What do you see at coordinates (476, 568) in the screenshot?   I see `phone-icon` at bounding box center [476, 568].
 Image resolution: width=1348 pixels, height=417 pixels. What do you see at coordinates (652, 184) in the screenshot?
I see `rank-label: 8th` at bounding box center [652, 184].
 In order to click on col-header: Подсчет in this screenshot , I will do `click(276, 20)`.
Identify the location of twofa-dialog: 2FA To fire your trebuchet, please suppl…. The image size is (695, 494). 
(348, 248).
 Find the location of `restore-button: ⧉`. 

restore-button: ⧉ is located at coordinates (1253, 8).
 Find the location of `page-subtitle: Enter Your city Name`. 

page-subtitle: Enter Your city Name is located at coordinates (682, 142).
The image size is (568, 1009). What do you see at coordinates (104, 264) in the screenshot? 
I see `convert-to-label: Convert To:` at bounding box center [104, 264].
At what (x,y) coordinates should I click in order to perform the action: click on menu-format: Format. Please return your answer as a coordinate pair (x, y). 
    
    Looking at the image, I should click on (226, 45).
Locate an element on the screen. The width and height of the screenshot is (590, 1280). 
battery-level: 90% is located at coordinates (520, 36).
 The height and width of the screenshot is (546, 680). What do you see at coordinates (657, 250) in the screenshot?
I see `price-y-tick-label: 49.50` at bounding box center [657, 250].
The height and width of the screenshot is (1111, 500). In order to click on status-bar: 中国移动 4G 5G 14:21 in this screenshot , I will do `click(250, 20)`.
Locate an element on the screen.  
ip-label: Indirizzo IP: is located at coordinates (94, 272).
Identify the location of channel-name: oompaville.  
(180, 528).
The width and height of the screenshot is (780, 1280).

§ §

◆ THE PROBLEM
Rewrite the data from the line with "In order to click on col-header: Подсчет" to the line with "page-subtitle: Enter Your city Name is", swapping "Find the location of" for "Locate" and leaving everything else unchanged.

◆ ANSWER SPACE
 In order to click on col-header: Подсчет in this screenshot , I will do `click(276, 20)`.
Identify the location of twofa-dialog: 2FA To fire your trebuchet, please suppl…. The image size is (695, 494). 
(348, 248).
 Locate `restore-button: ⧉`. 

restore-button: ⧉ is located at coordinates (1253, 8).
 Locate `page-subtitle: Enter Your city Name`. 

page-subtitle: Enter Your city Name is located at coordinates (682, 142).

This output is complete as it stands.